Activity: Transcribe word for word each line from the one containing "Главная (887, 250)" to the final line of the data, both included. Skip the pictures.

Records to process:
────────────────────
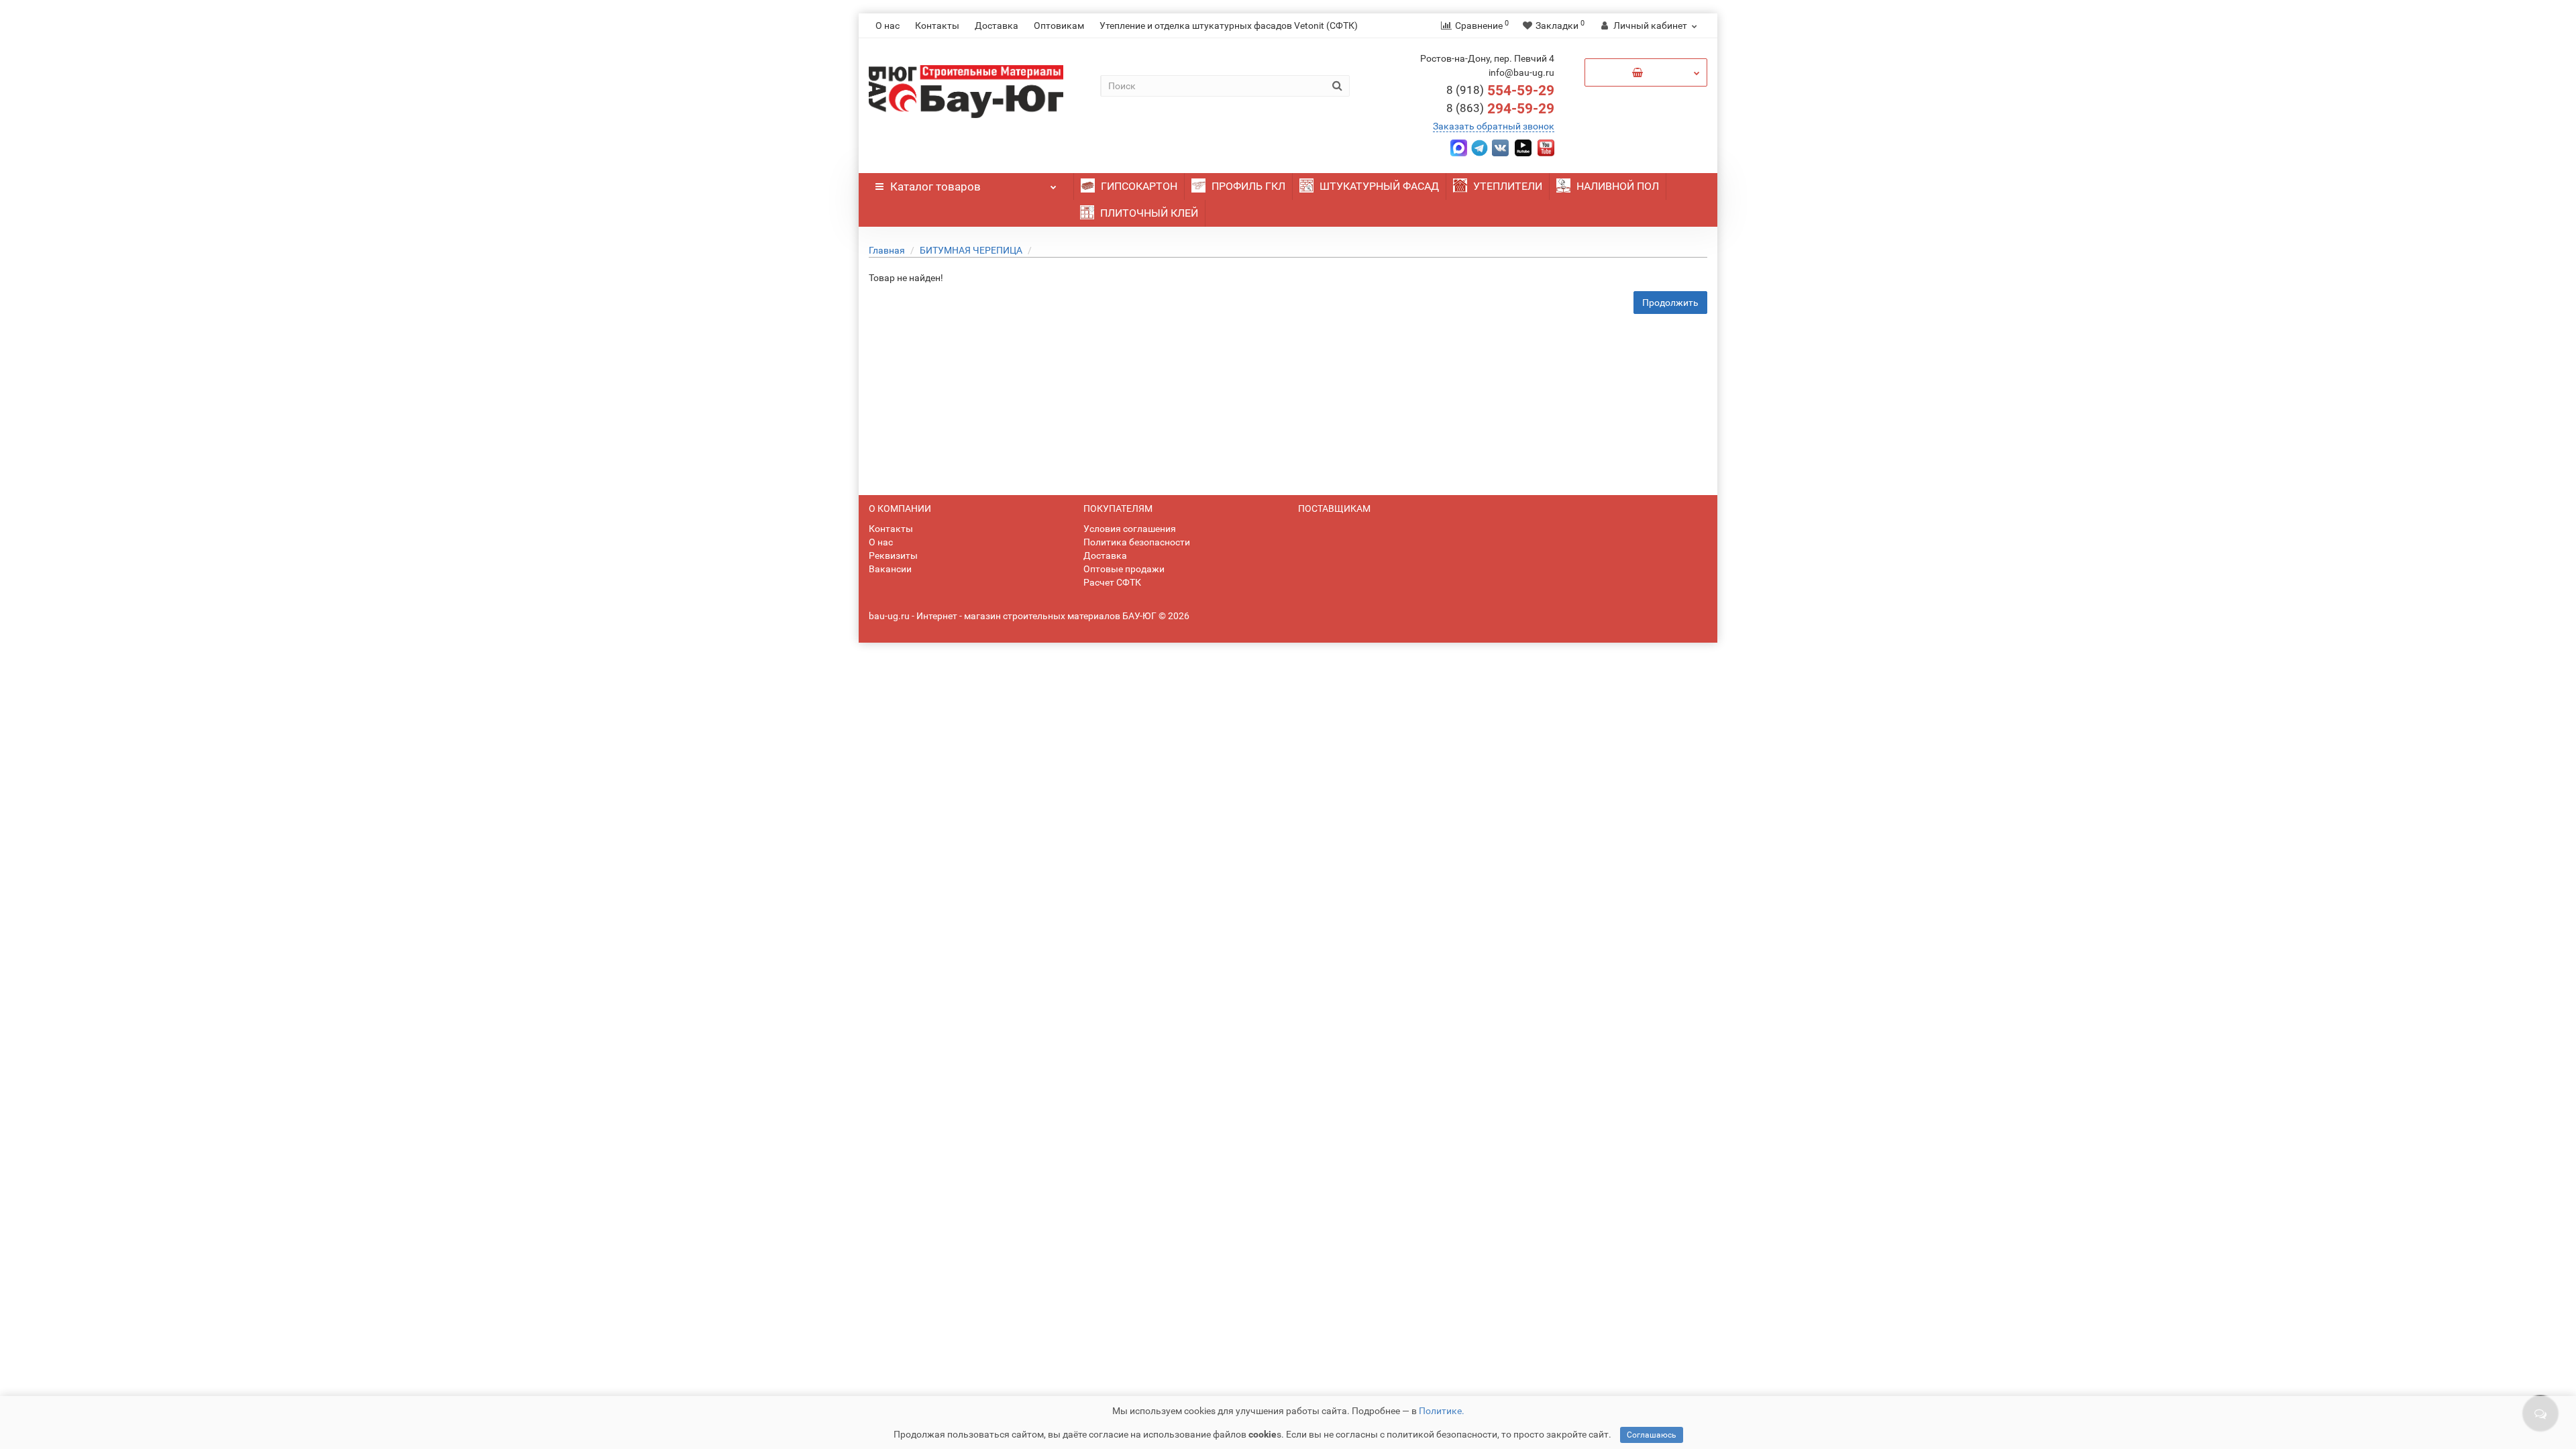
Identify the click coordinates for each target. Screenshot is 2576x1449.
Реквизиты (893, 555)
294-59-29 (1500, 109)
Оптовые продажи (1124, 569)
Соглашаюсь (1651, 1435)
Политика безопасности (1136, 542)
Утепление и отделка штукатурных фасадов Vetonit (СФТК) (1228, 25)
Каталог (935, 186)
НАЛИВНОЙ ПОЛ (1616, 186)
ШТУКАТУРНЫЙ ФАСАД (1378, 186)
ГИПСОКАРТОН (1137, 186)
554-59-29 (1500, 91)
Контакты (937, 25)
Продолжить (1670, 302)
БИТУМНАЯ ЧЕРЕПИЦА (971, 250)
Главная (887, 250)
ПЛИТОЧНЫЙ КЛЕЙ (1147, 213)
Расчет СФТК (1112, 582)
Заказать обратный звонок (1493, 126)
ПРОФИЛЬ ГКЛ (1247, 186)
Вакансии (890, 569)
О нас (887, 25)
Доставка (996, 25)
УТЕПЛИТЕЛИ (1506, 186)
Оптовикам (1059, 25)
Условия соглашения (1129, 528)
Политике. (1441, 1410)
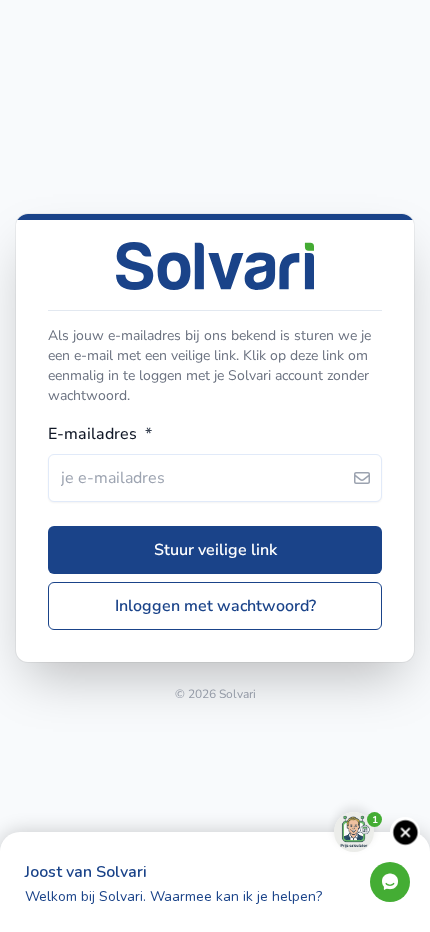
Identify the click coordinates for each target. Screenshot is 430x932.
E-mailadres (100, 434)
────────────────────
Solution to this exercise:
Главная (887, 250)
ПЛИТОЧНЫЙ КЛЕЙ (1147, 213)
Расчет СФТК (1112, 582)
Заказать обратный звонок (1493, 126)
ПРОФИЛЬ ГКЛ (1247, 186)
Вакансии (890, 569)
О нас (887, 25)
Доставка (996, 25)
УТЕПЛИТЕЛИ (1506, 186)
Оптовикам (1059, 25)
Условия соглашения (1129, 528)
Политике. (1441, 1410)
Identify the click coordinates for each target. Screenshot is 430x932.
E-mailadres (100, 434)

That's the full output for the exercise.